BRANO DEL TESTO:
......
Catania, Note di D'AntonI

Note D’antoni, Editoriale Maggio 2020: La Pandemia, i martiri della giustizia in una società che sta perdendo i punti di riferimento


«Cominciate col fare ciò che è necessario, poi ciò che è possibile. E all’improvviso vi sorprenderete a fare l’impossibile». Per riflettere e ricominciare davvero, bisogna ripartire dalle parole di san Francesco

d’Assisi. Sono giorni difficili, calati in tempi impossibili: la pandemia non solo ha sconvolto le abitudini di vita dei popoli, ma ha sca- vato differenze ancor più profonde del solito tra chi era già ricco (ed ora lo è di più), e tra chi povero era ed adesso non solo lo è ancora di più, ma deve condividere questa sua condizione con molta altra gente.

I danni sono palpabili, la disoccupazione, le imprese e le aziende che non riaprono più, le famiglie sono allo stremo a rischio fame. Ringraziamo benefattori, enti pubblici, enti di beneficienza, Caritas che hanno aiutato con slancio queste famiglie ma il problema persiste e persisterà per tempo se non viene favorita la ripresa economica e il lavoro..

È andato in crisi un sistema non solo economico e un altro nuovo ancora non si vede, e ci si trova sospesi tra il volere di chi vorrebbe (anche in fretta) tornare al passato per non cambiar nulla e di chi invece, vorrebbe puntare su nuovi stili di vita e inediti modelli di sviluppo economici-finanziari con tutti i rischi di una condizione di precarietà che si proietta ancora per lungo tempo. Nel mezzo, arranca un’umanità confusa, che sconta la preesistente carenza di valori e punti di riferimento priva com’è di una bussola che indichi la strada giusta.

Tra il disorientamento generale, una stella brilla e, come la cometa, segnala il percorso. Se solo gli uomini accettassero, come i Magi, di mettersi alla ricerca della verità, si accorgerebbero in realtà che poco o nulla c’è da inventare: dovrebbero solo cercare. semplicemente guardando al calendario, ad esempio, ci si avvede d’una data, il 23 maggio, che molto può dire e dare. In uno stesso giorno di anni diversi, infatti, sono racchiusi il ricordo della strage di Capaci, con la mattanza del giudice Giovanni Falcone, della moglie Francesca Morvillo e della loro scorta, e l’anniversario della beatificazione di don Pino Puglisi.
......
MATERIALE ESTRATTO:
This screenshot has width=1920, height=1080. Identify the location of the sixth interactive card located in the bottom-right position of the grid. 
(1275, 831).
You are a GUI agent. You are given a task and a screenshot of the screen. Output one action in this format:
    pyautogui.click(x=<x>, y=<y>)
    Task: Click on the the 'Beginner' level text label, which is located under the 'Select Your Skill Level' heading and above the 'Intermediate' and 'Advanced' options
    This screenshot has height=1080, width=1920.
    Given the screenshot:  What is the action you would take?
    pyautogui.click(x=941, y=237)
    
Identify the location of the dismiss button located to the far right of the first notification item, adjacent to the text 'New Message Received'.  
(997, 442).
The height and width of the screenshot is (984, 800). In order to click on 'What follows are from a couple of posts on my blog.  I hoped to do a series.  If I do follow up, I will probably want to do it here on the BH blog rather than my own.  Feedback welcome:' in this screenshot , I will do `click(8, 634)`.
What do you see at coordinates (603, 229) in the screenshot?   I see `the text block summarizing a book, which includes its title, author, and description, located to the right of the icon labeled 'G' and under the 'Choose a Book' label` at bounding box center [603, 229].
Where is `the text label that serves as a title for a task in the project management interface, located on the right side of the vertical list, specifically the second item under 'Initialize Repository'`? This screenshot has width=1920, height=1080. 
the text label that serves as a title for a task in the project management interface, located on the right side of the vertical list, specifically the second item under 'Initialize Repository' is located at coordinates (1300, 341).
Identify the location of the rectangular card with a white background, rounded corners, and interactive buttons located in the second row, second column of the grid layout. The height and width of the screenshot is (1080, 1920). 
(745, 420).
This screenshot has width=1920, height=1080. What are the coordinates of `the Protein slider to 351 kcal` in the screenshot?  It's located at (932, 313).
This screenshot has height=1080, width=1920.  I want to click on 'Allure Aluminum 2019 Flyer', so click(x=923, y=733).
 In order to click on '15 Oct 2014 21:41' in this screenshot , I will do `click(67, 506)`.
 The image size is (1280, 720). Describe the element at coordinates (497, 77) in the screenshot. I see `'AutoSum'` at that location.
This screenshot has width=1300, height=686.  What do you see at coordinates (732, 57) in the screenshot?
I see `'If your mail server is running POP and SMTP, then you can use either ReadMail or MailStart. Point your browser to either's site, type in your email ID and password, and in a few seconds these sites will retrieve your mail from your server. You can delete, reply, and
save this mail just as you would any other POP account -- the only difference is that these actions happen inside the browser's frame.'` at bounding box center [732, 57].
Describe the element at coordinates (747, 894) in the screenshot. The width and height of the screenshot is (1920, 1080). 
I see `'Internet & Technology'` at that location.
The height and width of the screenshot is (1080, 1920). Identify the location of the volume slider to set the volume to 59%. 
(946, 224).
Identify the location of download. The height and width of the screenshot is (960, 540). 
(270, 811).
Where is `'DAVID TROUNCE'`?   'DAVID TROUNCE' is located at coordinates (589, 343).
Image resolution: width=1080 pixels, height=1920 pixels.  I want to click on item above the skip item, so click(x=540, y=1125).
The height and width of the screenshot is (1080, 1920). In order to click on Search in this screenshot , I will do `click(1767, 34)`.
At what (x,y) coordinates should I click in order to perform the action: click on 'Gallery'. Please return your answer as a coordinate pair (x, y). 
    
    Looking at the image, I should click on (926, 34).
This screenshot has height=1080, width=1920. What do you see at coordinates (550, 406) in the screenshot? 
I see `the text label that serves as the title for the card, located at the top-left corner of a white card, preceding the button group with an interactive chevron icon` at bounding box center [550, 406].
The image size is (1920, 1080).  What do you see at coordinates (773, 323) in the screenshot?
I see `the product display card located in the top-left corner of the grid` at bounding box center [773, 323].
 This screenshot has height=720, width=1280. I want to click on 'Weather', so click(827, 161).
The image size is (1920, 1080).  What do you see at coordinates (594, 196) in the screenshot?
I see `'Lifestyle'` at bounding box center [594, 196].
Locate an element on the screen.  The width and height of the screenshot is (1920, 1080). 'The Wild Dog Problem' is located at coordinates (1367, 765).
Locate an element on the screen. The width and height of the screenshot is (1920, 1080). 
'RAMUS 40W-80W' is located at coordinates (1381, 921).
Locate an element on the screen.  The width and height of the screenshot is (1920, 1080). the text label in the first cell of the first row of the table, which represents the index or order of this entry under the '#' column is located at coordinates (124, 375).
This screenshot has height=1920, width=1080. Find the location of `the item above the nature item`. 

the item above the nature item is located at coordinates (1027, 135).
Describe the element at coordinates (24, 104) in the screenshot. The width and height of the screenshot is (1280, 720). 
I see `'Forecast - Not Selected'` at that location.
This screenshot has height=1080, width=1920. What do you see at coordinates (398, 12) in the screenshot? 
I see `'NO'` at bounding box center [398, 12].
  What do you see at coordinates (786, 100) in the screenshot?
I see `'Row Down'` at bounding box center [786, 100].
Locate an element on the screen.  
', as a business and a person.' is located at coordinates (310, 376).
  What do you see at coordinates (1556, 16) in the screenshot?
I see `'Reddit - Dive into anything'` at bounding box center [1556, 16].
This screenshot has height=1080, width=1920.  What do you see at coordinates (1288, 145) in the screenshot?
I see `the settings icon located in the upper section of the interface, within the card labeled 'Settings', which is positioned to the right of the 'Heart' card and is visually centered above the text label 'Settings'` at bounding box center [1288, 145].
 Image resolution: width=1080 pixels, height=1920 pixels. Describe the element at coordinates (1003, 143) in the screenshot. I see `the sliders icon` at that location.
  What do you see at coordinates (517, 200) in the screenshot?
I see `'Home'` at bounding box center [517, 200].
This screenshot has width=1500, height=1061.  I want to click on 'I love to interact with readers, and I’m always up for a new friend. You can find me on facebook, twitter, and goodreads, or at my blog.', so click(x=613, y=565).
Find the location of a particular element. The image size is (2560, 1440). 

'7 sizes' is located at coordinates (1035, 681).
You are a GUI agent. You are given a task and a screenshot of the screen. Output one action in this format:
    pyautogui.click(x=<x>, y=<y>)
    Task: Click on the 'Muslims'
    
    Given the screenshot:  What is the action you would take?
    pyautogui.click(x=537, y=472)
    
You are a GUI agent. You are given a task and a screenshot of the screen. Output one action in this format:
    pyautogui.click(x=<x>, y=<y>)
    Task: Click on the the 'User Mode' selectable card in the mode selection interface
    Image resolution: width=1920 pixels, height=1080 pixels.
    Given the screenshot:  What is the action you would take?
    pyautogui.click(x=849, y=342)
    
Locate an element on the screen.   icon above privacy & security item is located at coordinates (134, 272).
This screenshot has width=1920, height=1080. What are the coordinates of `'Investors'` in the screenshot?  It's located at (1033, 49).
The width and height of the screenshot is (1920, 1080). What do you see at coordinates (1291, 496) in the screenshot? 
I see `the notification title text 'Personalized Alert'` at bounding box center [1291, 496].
......
CONSEGNA: Secondo l'editoriale, quali due ricorrenze cadono il 23 maggio? Le voci riportate non servono per svolgere il compito.

SPAZIO RISPOSTA: Il ricordo della strage di Capaci e l'anniversario della beatificazione di don Pino Puglisi.